Papa Francesco, ‘no alla globalizzazione dell’indifferenza’

"Una delle sfide più urgenti sulla quale voglio soffermarmi in questo Messaggio è quella della globalizzazione dell’indifferenza". Così Papa Francesco, nel suo messaggio per la Quaresima 2015, invitando a non cedere a questa "attitudine egoistica, di indifferenza, che ha preso oggi una dimensione mondiale. Si tratta di un disagio che, come cristiani, dobbiamo affrontare". "Desidero – ha aggiunto il Pontefice – che i luoghi in cui si manifesta la Chiesa, le nostre parrocchie e le nostre comunità in particolare, diventino delle isole di misericordia in mezzo al mare dell’indifferenza!".

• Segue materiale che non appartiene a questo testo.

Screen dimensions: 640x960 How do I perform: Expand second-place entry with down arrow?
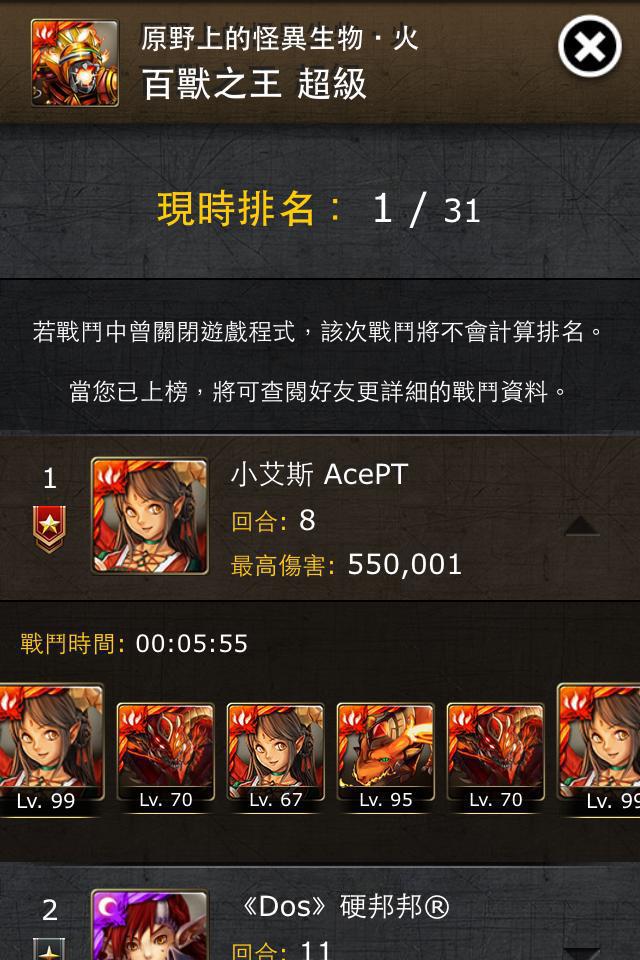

Il Santo Padre, nel messaggio intitolato "Rinfrancate i vostri cuori", ha precisato che "anche come singoli abbiamo la tentazione dell’indifferenza. Siamo saturi di notizie e immagini sconvolgenti che ci narrano la sofferenza umana e sentiamo nel medesimo tempo tutta la nostra incapacità ad intervenire" ed è proprio per non lasciarci assorbire da questa spirale, trascurando "la forza della preghiera di tanti", che il Pontefice ha ricordato "l’iniziativa 24 ore per il Signore, che nei giorni 13 e 14 marzo, vuole dare espressione a questa necessità della preghiera". L’iniziativa, infatti, dopo aver riscontrato tanto successo nel 2014, sarà riproposta anche nel 2015, a marzo, quando Papa Francesco presiederà la liturgia penitenziale a San Pietro, ponendo il sacramento della riconciliazione al centro del cammino della nuova evangelizzazione in tutta la Chiesa.

"La Quaresima – ha precisato Papa Francesco – è un tempo propizio per mostrare questo interesse all’altro con un segno, anche piccolo, ma concreto, della nostra partecipazione alla comune umanità". "La sofferenza dell’altro – ha poi sottolineato il Pontefice – costituisce un richiamo alla conversione, perché il bisogno del fratello mi ricorda la fragilità della mia vita, la mia dipendenza da Dio e dai fratelli". Rivolgendosi poi al popolo cristiano, il Santo Padre ha chiarito che "per superare l’indifferenza e le nostre pretese di onnipotenza" è necessario "vivere questo tempo di Quaresima come un percorso di formazione del cuore, come ebbe a dire Benedetto XVI". "Avere un cuore misericordioso – ha continuato – non significa avere un cuore debole. Chi vuole essere misericordioso ha bisogno di un cuore forte, saldo, chiuso al tentatore, ma aperto a Dio, un cuore povero, che conosce cioè le proprie povertà e si spende per l’altro".